§ DATA FOR THIS TASK:
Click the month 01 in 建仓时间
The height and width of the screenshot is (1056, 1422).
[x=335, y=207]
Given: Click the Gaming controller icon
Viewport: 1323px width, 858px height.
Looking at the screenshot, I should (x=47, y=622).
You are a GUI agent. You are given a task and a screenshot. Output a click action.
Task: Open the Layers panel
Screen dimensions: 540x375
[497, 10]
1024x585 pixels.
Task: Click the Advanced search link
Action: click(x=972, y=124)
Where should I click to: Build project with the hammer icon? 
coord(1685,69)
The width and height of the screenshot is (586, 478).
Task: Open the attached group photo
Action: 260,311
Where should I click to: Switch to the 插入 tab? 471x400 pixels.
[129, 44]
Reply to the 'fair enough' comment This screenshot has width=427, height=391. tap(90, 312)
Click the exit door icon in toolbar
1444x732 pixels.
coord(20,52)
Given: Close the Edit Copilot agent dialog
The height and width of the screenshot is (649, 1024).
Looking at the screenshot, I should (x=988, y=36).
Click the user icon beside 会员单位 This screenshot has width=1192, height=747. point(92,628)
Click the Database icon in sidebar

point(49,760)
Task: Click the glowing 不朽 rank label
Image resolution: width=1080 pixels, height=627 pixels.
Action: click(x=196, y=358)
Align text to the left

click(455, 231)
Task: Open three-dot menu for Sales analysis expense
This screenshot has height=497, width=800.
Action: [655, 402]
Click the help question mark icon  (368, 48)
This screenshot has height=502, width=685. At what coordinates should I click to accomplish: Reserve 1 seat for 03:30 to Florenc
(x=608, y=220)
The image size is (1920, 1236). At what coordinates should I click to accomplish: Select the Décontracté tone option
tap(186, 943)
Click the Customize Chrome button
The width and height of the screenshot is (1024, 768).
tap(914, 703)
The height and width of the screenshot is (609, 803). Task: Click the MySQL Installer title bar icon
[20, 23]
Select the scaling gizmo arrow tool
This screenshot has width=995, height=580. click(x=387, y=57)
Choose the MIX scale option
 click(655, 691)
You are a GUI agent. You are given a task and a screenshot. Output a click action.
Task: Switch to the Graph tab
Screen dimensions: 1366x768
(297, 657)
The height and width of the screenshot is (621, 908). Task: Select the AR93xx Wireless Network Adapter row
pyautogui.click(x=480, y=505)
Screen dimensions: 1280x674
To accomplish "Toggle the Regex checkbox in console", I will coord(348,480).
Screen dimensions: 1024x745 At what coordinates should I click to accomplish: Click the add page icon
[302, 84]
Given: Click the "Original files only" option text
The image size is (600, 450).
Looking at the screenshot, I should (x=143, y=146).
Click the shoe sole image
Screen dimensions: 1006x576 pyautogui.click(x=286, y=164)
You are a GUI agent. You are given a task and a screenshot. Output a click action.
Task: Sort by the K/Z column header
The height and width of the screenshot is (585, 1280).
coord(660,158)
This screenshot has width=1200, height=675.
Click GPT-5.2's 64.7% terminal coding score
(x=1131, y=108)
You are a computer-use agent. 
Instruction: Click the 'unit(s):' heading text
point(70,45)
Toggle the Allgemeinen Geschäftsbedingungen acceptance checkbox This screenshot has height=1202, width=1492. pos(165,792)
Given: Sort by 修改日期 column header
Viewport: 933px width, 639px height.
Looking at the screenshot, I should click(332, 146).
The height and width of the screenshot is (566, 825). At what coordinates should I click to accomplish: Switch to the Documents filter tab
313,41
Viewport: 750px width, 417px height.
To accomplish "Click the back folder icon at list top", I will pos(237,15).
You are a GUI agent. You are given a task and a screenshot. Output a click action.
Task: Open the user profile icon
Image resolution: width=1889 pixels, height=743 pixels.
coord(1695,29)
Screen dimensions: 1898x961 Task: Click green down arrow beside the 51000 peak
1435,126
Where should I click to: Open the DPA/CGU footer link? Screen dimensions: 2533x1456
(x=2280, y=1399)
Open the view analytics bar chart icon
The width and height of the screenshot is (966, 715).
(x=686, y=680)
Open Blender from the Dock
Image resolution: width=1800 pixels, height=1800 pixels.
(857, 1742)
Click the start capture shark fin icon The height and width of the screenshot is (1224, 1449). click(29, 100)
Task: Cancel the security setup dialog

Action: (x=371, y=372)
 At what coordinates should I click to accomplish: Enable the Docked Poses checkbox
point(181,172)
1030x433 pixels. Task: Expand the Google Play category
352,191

§ TO DO:
Reproduce the material exactly. Every line must match.

§ TASK RESULT:
Click the month 01 in 建仓时间
The height and width of the screenshot is (1056, 1422).
[x=335, y=207]
Given: Click the Gaming controller icon
Viewport: 1323px width, 858px height.
Looking at the screenshot, I should (x=47, y=622).
You are a GUI agent. You are given a task and a screenshot. Output a click action.
Task: Open the Layers panel
Screen dimensions: 540x375
[497, 10]
1024x585 pixels.
Task: Click the Advanced search link
Action: click(x=972, y=124)
Where should I click to: Build project with the hammer icon? 
coord(1685,69)
The width and height of the screenshot is (586, 478).
Task: Open the attached group photo
Action: 260,311
Where should I click to: Switch to the 插入 tab? 471x400 pixels.
[129, 44]
Reply to the 'fair enough' comment This screenshot has width=427, height=391. tap(90, 312)
Click the exit door icon in toolbar
1444x732 pixels.
coord(20,52)
Given: Close the Edit Copilot agent dialog
The height and width of the screenshot is (649, 1024).
Looking at the screenshot, I should (x=988, y=36).
Click the user icon beside 会员单位 This screenshot has width=1192, height=747. point(92,628)
Click the Database icon in sidebar

point(49,760)
Task: Click the glowing 不朽 rank label
Image resolution: width=1080 pixels, height=627 pixels.
Action: click(x=196, y=358)
Align text to the left

click(455, 231)
Task: Open three-dot menu for Sales analysis expense
This screenshot has height=497, width=800.
Action: [655, 402]
Click the help question mark icon  (368, 48)
This screenshot has height=502, width=685. At what coordinates should I click to accomplish: Reserve 1 seat for 03:30 to Florenc
(x=608, y=220)
The image size is (1920, 1236). At what coordinates should I click to accomplish: Select the Décontracté tone option
tap(186, 943)
Click the Customize Chrome button
The width and height of the screenshot is (1024, 768).
tap(914, 703)
The height and width of the screenshot is (609, 803). Task: Click the MySQL Installer title bar icon
[20, 23]
Select the scaling gizmo arrow tool
This screenshot has width=995, height=580. click(x=387, y=57)
Choose the MIX scale option
 click(655, 691)
You are a GUI agent. You are given a task and a screenshot. Output a click action.
Task: Switch to the Graph tab
Screen dimensions: 1366x768
(297, 657)
The height and width of the screenshot is (621, 908). Task: Select the AR93xx Wireless Network Adapter row
pyautogui.click(x=480, y=505)
Screen dimensions: 1280x674
To accomplish "Toggle the Regex checkbox in console", I will coord(348,480).
Screen dimensions: 1024x745 At what coordinates should I click to accomplish: Click the add page icon
[302, 84]
Given: Click the "Original files only" option text
The image size is (600, 450).
Looking at the screenshot, I should (x=143, y=146).
Click the shoe sole image
Screen dimensions: 1006x576 pyautogui.click(x=286, y=164)
You are a GUI agent. You are given a task and a screenshot. Output a click action.
Task: Sort by the K/Z column header
The height and width of the screenshot is (585, 1280).
coord(660,158)
This screenshot has width=1200, height=675.
Click GPT-5.2's 64.7% terminal coding score
(x=1131, y=108)
You are a computer-use agent. 
Instruction: Click the 'unit(s):' heading text
point(70,45)
Toggle the Allgemeinen Geschäftsbedingungen acceptance checkbox This screenshot has height=1202, width=1492. pos(165,792)
Given: Sort by 修改日期 column header
Viewport: 933px width, 639px height.
Looking at the screenshot, I should click(332, 146).
The height and width of the screenshot is (566, 825). At what coordinates should I click to accomplish: Switch to the Documents filter tab
313,41
Viewport: 750px width, 417px height.
To accomplish "Click the back folder icon at list top", I will pos(237,15).
You are a GUI agent. You are given a task and a screenshot. Output a click action.
Task: Open the user profile icon
Image resolution: width=1889 pixels, height=743 pixels.
coord(1695,29)
Screen dimensions: 1898x961 Task: Click green down arrow beside the 51000 peak
1435,126
Where should I click to: Open the DPA/CGU footer link? Screen dimensions: 2533x1456
(x=2280, y=1399)
Open the view analytics bar chart icon
The width and height of the screenshot is (966, 715).
(x=686, y=680)
Open Blender from the Dock
Image resolution: width=1800 pixels, height=1800 pixels.
(857, 1742)
Click the start capture shark fin icon The height and width of the screenshot is (1224, 1449). click(29, 100)
Task: Cancel the security setup dialog

Action: (x=371, y=372)
 At what coordinates should I click to accomplish: Enable the Docked Poses checkbox
point(181,172)
1030x433 pixels. Task: Expand the Google Play category
352,191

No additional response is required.